Martial arts icon Bruce Lee wanted to be known around the world, and he built the perfect platform to do so as an international film star. An accidental actor, Sterling Hayden never felt right about appearing on movie screens anywhere and was more at ease at the wheel of a ship on the high seas.
Both struggled, in different times and places, to achieve their dreams. Hayden grew up poor in the United States in the 1920s and 1930s, Lee in middle-class Hong Kong in the ‘40s and 1950s. Self-doubt bedeviled Hayden while Lee brimmed with self-confidence. A trait they shared often hurt those around them: self-indulgence.
New biographies explore with unusual depth the private lives of these unlikely movie stars, whose screen legacies rely on just a handful of films. Lee is best remembered in the U.S. for “Fist of Fury” (1972) and “Enter the Dragon” (1973), released the month he died. Hayden starred in two film-noir classics, “The Asphalt Jungle” (1950) and “The Killing” (1956), and he had prominent supporting roles in the landmark films “Dr. Strangelove” (1964) and “The Godfather” (1972).
Filled with recollections from colleagues, friends and family, Matthew Polly’s “Bruce Lee: A Life” is proof that dogged research and sharp insight lie at the foundation of any successful biography. Its 600-plus pages suggest a definitive work to satisfy Lee’s fans and spark curiosity in a new generation.

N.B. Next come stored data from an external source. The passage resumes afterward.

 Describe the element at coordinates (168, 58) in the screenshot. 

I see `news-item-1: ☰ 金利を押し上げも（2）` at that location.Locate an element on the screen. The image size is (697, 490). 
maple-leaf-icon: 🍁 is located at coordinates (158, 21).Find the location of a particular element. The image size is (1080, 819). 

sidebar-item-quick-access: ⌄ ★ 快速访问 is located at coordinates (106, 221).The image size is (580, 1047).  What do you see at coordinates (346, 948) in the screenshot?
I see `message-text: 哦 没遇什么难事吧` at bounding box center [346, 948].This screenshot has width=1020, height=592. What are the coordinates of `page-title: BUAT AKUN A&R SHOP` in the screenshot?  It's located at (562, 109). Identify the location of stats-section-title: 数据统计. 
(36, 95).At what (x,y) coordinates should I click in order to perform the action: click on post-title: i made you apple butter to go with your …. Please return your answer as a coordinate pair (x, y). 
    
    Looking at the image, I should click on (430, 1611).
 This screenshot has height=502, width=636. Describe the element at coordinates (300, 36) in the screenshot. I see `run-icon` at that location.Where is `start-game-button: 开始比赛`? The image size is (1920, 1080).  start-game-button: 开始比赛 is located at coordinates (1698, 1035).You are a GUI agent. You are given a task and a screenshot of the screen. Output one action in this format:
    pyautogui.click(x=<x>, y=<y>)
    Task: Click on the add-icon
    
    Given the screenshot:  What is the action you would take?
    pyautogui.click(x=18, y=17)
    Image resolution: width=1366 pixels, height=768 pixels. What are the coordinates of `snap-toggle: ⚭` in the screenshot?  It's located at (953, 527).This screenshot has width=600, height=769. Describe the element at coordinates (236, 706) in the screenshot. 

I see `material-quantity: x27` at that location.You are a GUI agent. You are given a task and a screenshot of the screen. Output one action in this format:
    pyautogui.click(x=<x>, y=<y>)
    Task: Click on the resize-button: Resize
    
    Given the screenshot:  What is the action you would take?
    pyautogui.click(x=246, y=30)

Lee (1940-1973) was born in the U.S. and appeared in Hong Kong films as a child. A natural charmer even as a youngster, his antics away from the cameras threatened his future as he cultivated a reputation as a street fighter and bully who couldn’t control his temper.
Martial arts became his passion as well as a tool for self-discipline. Sent to Seattle as a teenager after his expulsion from private school and trouble with the law, Lee matured and found a sense of purpose — to revolutionize martial arts. He did so by mixing traditional kung fu with his own superfast, freewheeling fighting style.
On the West Coast he developed a following as a competitor and as a teacher. His Hollywood connections — actors Steve McQueen and James Coburn and screenwriter Stirling Silliphant — were among his students — led to the role of Kato on the short-lived TV series “The Green Hornet” (1966-67).
Few roles followed in an American entertainment industry that had little use for Asian actors beyond stereotypes. Stardom in Asia and beyond came via Hong Kong action films like “The Big Boss” (1971). Lee used that surprising success to start calling the shots on his films, though he made only a handful before his death.
In “Sterling Hayden’s Wars,” author Lee Mandel offers far more information about the actor’s turbulent life than his film career, an unusual approach for a biography of a movie star. Clearly, the interests of the author, a retired Navy physician, lie outside the craft of filmmaking. Then again, so did Hayden’s. He saw Hollywood as a place to earn a dollar and held little regard for what he called “the racket,” largely because he was drawn in on his looks — a 6-foot-5 blond Adonis in his teens — rather than actual talent.
Mandel makes the case that Hayden (1916-1986) fought against a dysfunctional childhood, the Nazis, the Hollywood establishment, the communist witch hunt of the 1950s, an ex-wife and, most of all, himself. No matter what he achieved, whether a Silver Star as a Marine or an acting career that spanned 60 or so film credits and several TV roles, Hayden felt like a faker. He could be his own worst enemy, too, such as the time he defied a judge’s order and courted financial ruin to take his four young children on a voyage to Tahiti and back.
Granted unique access to Hayden’s diaries and other personal papers, Mandel also puts to good use government records to flesh out the wartime exploits and “red scare” experiences of the reluctant actor. Yet he relies so heavily on Hayden’s 1963 memoir, “Wanderer,” that some events feel rehashed.
Lee’s accidental death at 32 was linked to brain swelling caused, some concluded, by a drug reaction, but Polly makes a convincing argument for heat stroke. What could have been a singular presence in world cinema instead became an endearing cult figure.
Hayden was 70 when he died of cancer after a lifetime of regrets and self-recriminations he sought to soften with alcohol and hashish. Fate had the last laugh: The pursuit Hayden cared for the least remains the reason he’ll be remembered.